Your instructions |
State whether each statement agrees with the text on establishing paternity in Alaska, answering yes or no and quoting the deciding words of the text.
1. Establishing paternity can make a child eligible for Social Security benefits.
2. A father can confirm paternity only at the time of the child's birth.
3. A man who refuses a genetic test is thereby cleared of being named the father.

There are a number of reasons that unmarried fathers in Alaska may need to establish paternity, many of which are done for the benefit of the child. One argument is that children should have the opportunity to know their fathers. Another reason is that it establishes a father’s legal obligation to pay child support. Establishing paternity also makes a child eligible for various benefits, such as Social Security or inheritances. Finally, it may help the child to learn about any genetic medical conditions that could arise.
The process for establishing paternity differs depending on whether the father is voluntarily participating in the process. The father can sign a declaration at the time of the child’s birth or an affidavit at a later date confirming paternity.
If the father does not acknowledge paternity voluntarily, the mother can contact the local office of Child Support Enforcement for assistance. If the mother does not know where the alleged father is, agencies like Social Security and the IRS may assist in locating him. Once located, the father has the opportunity to acknowledge paternity voluntarily. If he does not, he may be asked to submit to a genetic test. If the person refuses to take the test, he might be named the father by default.
In other situations, a father may want more access to his child and is struggling to gain that access. He may want to consult Anchorage, Alaska, family law attorneys for men to discuss the situation and his rights. A father may have only recently learned that he has a child or might want to become more involved in his child’s life. He may want more extensive visitation time or custody of the child. In some cases, a father may be concerned about the child’s well-being with the mother or another family member.

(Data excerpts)
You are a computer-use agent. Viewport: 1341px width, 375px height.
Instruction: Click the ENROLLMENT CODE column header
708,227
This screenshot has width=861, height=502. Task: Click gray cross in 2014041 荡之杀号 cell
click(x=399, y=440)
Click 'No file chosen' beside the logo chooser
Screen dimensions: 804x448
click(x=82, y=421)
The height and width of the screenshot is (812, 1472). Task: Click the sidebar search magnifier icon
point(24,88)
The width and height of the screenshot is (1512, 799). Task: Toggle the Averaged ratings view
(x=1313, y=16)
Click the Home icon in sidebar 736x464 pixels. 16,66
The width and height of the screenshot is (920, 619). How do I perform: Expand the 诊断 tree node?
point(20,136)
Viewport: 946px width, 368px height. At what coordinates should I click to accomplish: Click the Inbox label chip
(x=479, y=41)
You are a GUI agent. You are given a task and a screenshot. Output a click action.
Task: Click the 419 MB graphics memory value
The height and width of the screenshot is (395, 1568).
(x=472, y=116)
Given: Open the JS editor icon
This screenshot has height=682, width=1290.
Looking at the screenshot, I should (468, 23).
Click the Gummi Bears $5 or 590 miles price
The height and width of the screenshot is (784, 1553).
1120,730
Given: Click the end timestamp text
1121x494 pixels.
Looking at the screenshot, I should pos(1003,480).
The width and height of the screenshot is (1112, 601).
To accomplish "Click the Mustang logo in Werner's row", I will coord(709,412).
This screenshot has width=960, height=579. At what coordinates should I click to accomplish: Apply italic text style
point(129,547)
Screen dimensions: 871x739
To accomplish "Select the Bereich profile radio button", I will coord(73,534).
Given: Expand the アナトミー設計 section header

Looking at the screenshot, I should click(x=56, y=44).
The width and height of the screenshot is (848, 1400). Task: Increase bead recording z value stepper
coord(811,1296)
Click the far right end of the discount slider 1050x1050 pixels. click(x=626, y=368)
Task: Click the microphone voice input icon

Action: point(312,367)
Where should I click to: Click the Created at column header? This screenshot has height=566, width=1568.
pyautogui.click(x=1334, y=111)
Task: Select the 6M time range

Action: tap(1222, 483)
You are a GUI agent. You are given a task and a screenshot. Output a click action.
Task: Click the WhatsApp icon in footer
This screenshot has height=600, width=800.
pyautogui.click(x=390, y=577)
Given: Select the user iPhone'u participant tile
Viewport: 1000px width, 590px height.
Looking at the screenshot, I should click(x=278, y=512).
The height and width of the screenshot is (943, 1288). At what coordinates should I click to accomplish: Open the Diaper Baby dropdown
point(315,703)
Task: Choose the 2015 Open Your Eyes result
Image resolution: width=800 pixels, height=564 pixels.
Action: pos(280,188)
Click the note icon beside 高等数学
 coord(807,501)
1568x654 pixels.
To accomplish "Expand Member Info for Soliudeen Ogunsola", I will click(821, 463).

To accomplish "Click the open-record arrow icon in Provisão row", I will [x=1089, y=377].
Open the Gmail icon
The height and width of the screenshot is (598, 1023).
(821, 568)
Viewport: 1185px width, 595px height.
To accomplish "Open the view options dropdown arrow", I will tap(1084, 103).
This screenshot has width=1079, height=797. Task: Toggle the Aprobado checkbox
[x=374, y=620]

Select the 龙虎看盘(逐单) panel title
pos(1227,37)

Your solution |
1. Yes: "Establishing paternity also makes a child eligible for various benefits, such as Social Security or inheritances."
2. No: "The father can sign a declaration at the time of the child’s birth or an affidavit at a later date confirming paternity."
3. No: "If the person refuses to take the test, he might be named the father by default."